Renault/Dacia Sandero RS (2019): Kompaktsportler für Brasilien
Sandero RS zum Kampfpreis

In Brasilien bietet Renault den Dacia Sandero als sportliches RS-Modell an. Der Mini-Sportler hat 145 PS unter der Haube und ist verdammt günstig.
17 Zoll große Felgen für den Sandero RS
Das 2020er Modelljahr des Sandero RS sieht vor allem von hinten aus wie ein Renault – die Rückleuchten erinnern stark an den Mégane. Vorne trägt er den Rhombus im Grill.
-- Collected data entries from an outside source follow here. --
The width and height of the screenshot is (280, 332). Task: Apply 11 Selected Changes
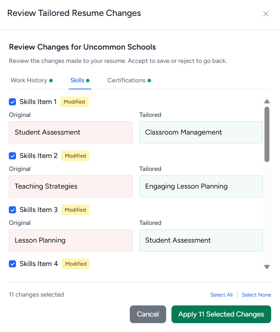click(x=221, y=314)
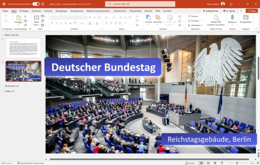This screenshot has height=165, width=260.
Task: Start Diktieren microphone tool
Action: coord(232,19)
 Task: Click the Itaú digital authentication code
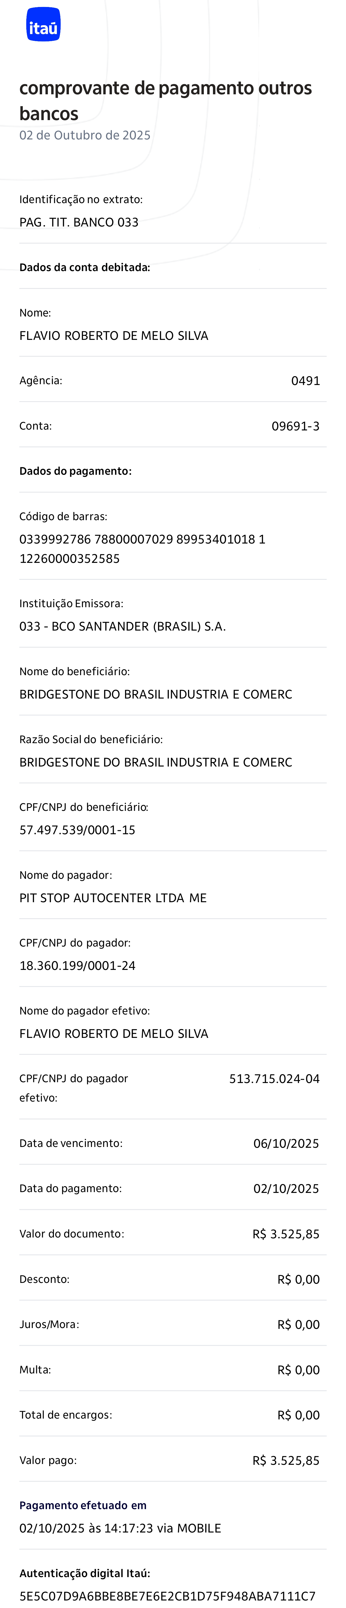coord(167,1596)
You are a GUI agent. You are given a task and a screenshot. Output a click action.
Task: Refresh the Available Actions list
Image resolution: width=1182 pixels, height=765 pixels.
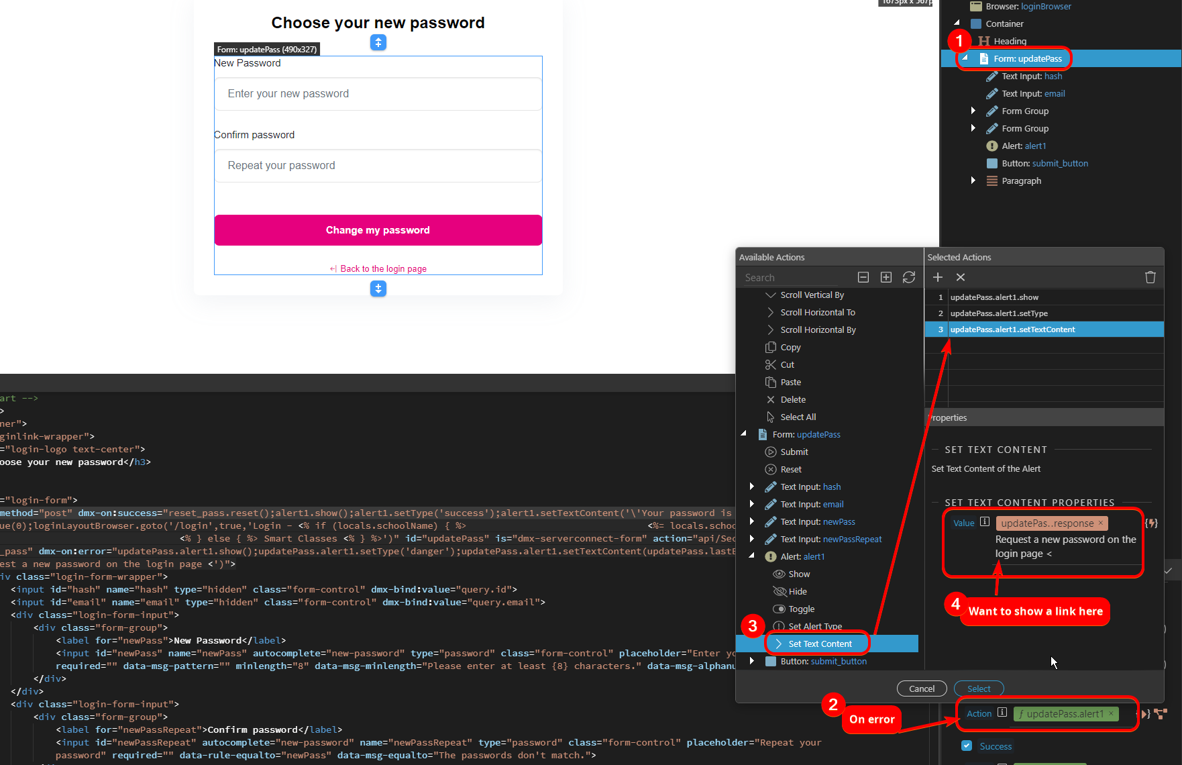(x=909, y=277)
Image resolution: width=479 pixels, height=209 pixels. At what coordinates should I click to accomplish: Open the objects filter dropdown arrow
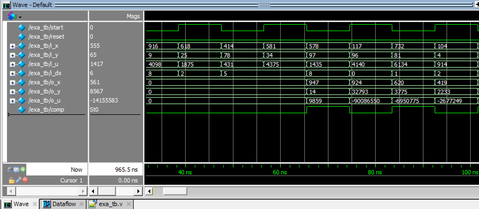(20, 17)
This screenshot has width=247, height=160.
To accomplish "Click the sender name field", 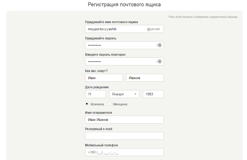I will 124,120.
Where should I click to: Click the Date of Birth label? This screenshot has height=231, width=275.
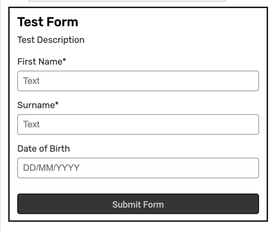tap(43, 148)
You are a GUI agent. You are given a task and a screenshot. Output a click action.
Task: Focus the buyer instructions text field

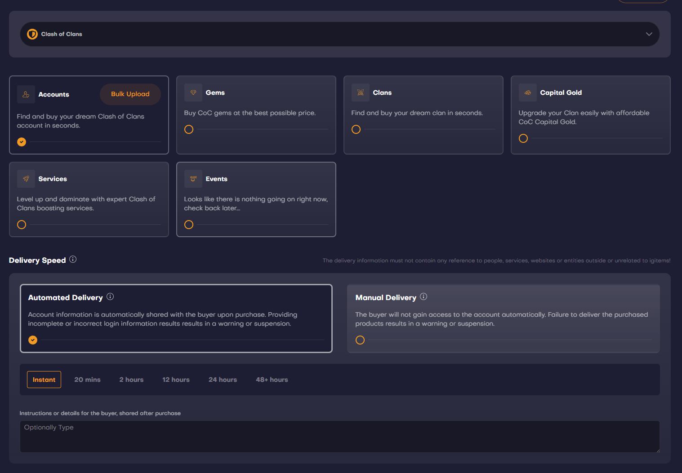tap(339, 436)
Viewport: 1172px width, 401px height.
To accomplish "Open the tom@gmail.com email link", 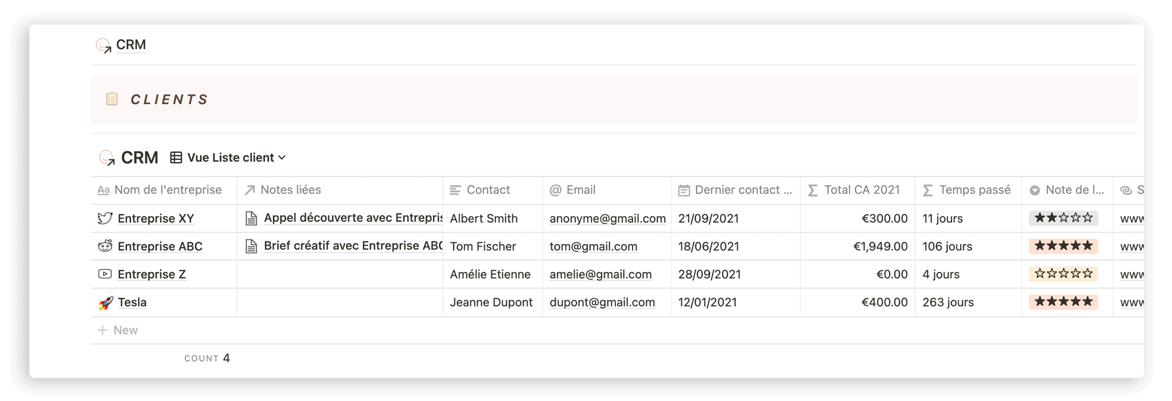I will tap(593, 246).
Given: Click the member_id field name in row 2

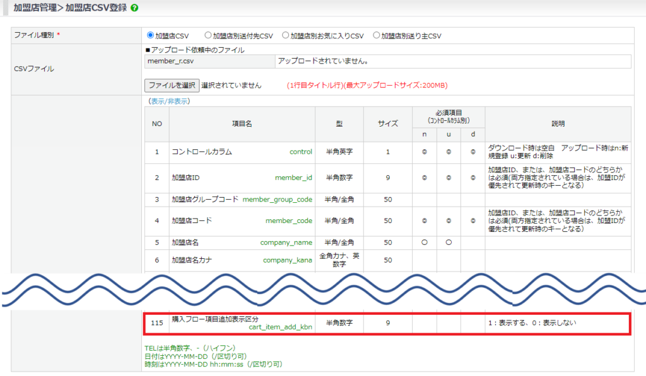Looking at the screenshot, I should 293,178.
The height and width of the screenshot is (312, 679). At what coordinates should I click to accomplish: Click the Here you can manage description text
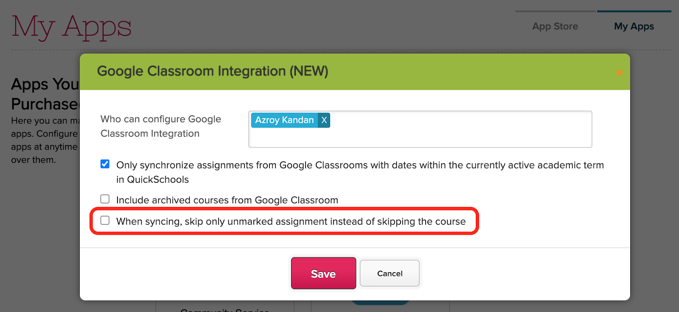coord(45,140)

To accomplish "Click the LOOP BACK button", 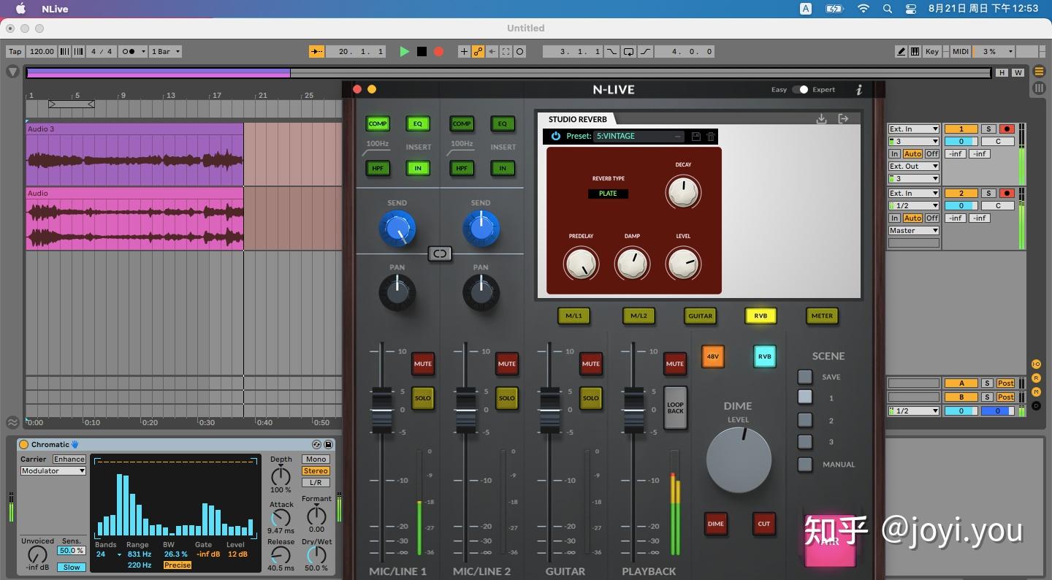I will pyautogui.click(x=675, y=408).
Damit das "RS" nicht aufgesetzt wirkt, gibt es 17 Zoll große Felgen, rote Bremssättel und sportlich gestaltete Schürzen vorne und hinten. Ein klassischer Doppelauspuff rundet das sportive Erscheinungsbild des Sandero ab.
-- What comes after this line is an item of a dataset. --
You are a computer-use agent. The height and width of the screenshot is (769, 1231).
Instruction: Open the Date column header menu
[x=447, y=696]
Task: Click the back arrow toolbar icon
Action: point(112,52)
Zweiliter-Sauger mit bis zu 150 PS

Am Heck trägt der von Renault gelabelte Dacia Rückleuchten, die an den Mégane erinnern.
Unter der Haube arbeitet ein klassischer Zweiliter-Sauger mit vier Zylindern. 150 PS treffen auf 1162 Kilo Leergewicht – zumindest, wenn das in Brasilien verbreitete Ethanol im Tank ist. Mit Benzin leistet der kleine Renault immerhin noch 145 PS. Sortiert werden die sechs Gänge des Getriebes klassisch per Hand. Wer den Sandero RS zu bedienen weiß, beschleunigt in glatten acht Sekunden von 0 auf 100 km/h. Die Höchstgeschwindigkeit liegt bei 202 km/h. Die entscheidende Zahl ist aber der Preis: Umgerechnet nur 15.700 Euro kostet der kleine Sportler in Brasilien – dafür gibt es dann auch Klima, Rückfahrkamera, elektrische Fensterheber, Tempomat, Berganfahrhilfe, Navi und drei Fahrmodi-Einstellungen. Schade, dass der Sandero RS nach Deutschland kommt, ist eher unwahrscheinlich.